EXERCISE DESCRIPTION: Transcribe exactly, and only, the lines from the one containing "Image resolution: width=226" through the end of the entries below, leaving the pictures out.

═══ AVAILABLE DATA ═══

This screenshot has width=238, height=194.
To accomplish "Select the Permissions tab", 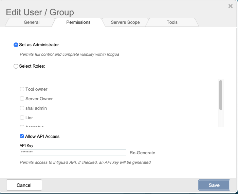I will [78, 22].
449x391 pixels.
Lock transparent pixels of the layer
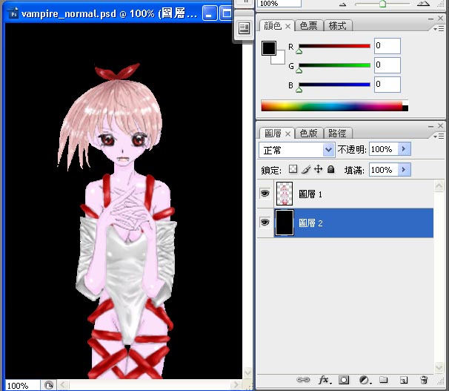click(293, 169)
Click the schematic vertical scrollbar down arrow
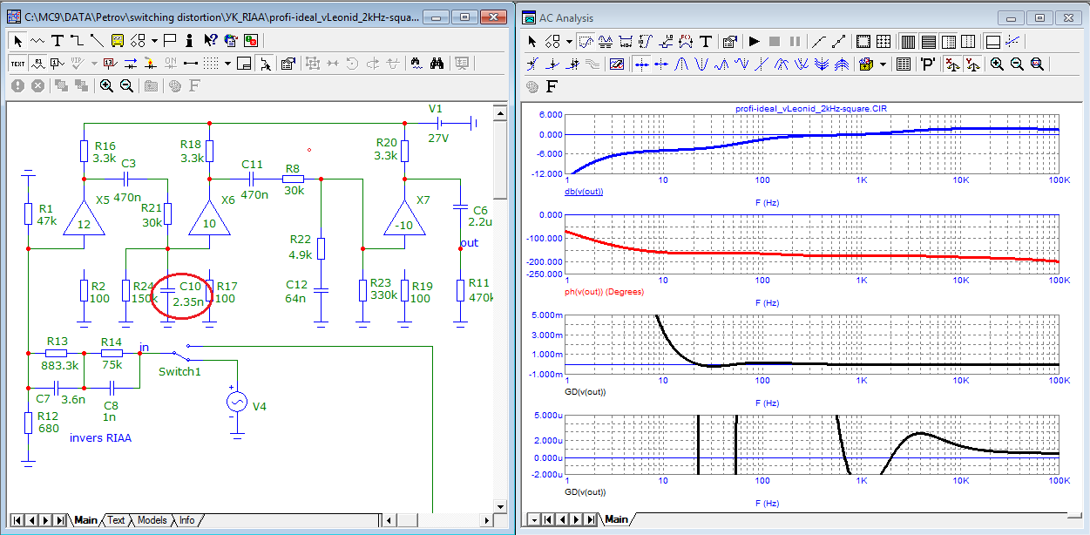1090x535 pixels. tap(499, 505)
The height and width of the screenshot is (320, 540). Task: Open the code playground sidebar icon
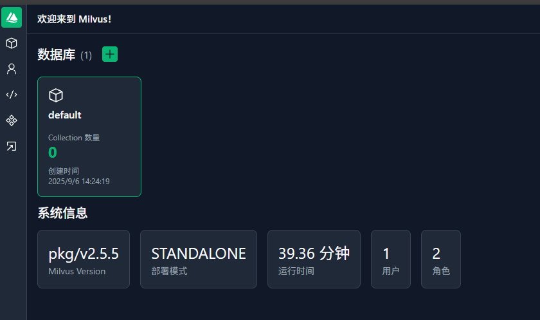tap(12, 95)
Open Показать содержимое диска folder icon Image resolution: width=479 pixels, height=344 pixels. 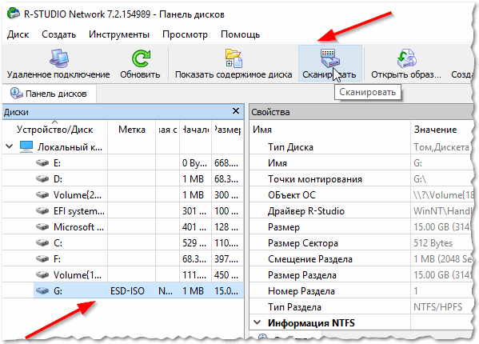pos(234,58)

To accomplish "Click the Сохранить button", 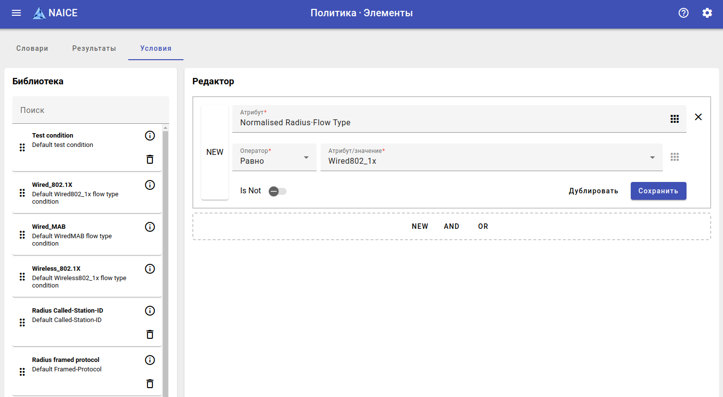I will click(x=658, y=191).
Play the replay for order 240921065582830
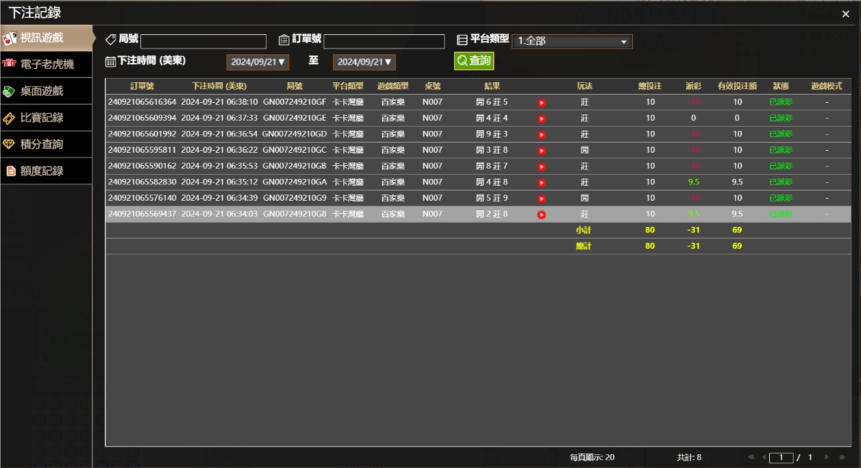The image size is (861, 468). coord(542,182)
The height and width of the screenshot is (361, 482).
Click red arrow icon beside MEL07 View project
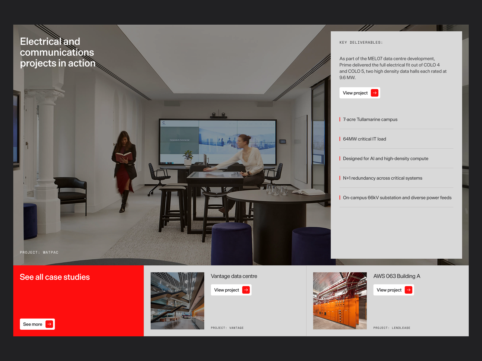374,93
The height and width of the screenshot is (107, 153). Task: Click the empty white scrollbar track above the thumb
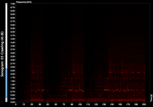click(6, 36)
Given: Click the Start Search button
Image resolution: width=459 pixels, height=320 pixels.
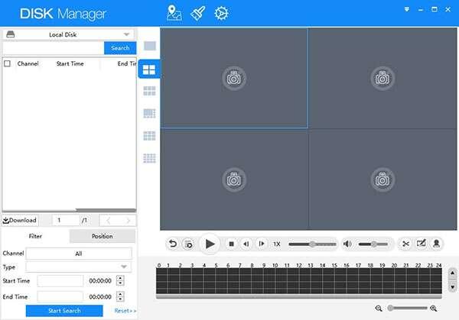Looking at the screenshot, I should (64, 311).
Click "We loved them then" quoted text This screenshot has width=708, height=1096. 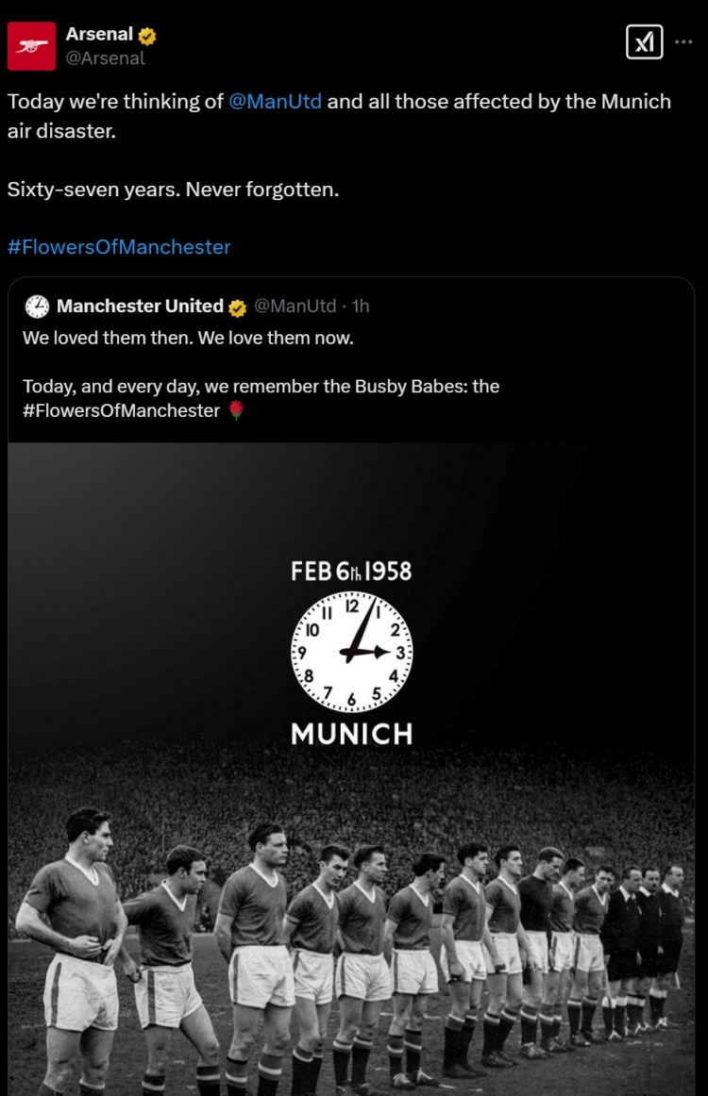(188, 338)
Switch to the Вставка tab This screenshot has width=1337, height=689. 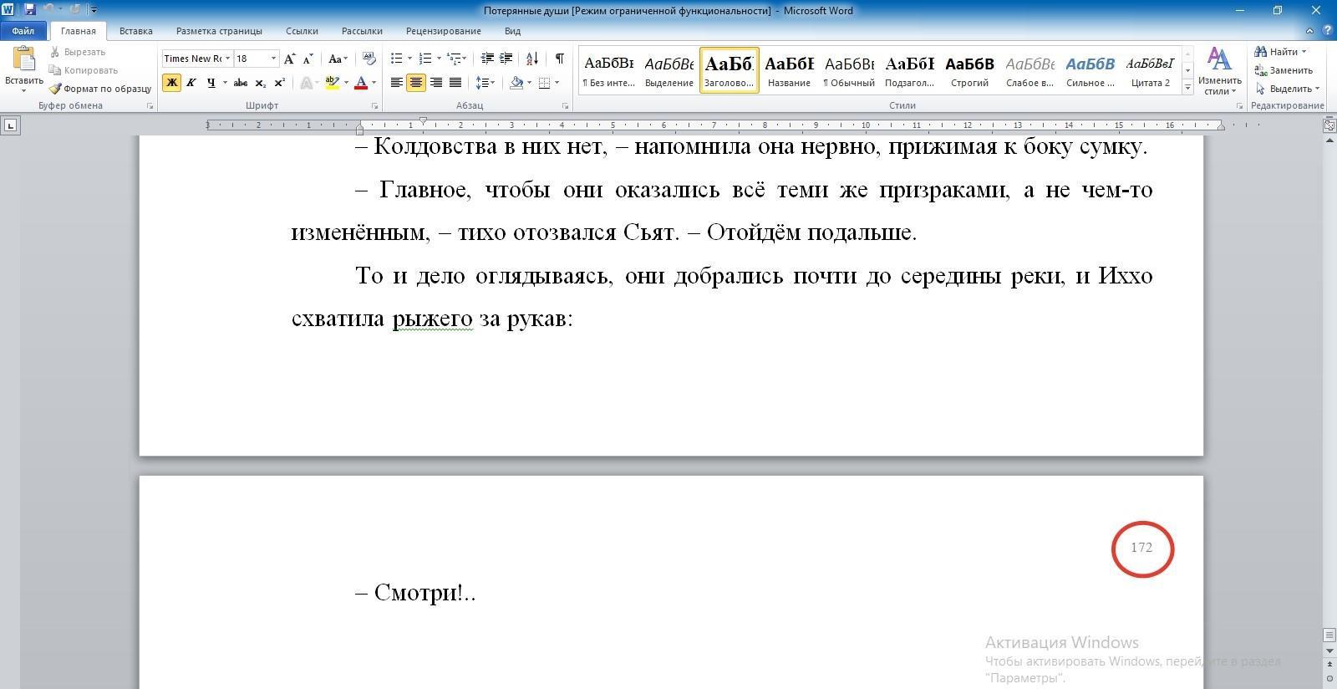pos(135,31)
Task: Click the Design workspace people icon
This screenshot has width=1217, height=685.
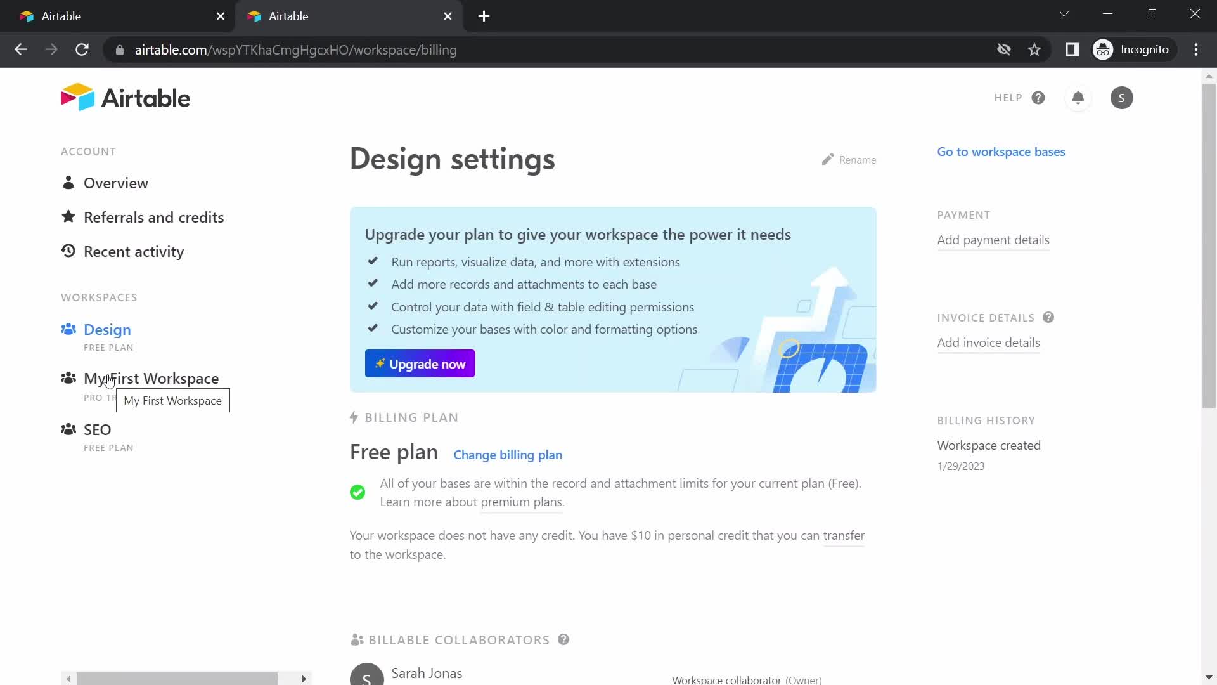Action: tap(68, 328)
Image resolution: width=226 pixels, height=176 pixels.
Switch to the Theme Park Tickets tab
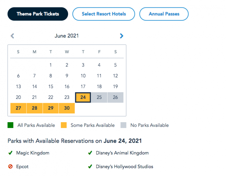[38, 14]
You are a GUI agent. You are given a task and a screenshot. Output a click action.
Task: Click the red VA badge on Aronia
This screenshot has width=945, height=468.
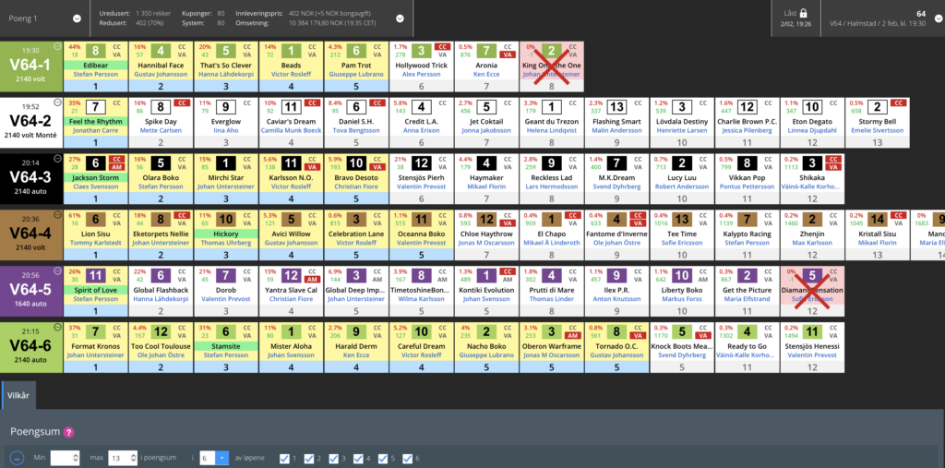507,55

═══

WRITTEN REPLY:
Image resolution: width=226 pixels, height=176 pixels.
Switch to the Theme Park Tickets tab
[38, 14]
You are a GUI agent. You are given a task and a screenshot. Output a click action.
Task: Click the red VA badge on Aronia
This screenshot has width=945, height=468.
507,55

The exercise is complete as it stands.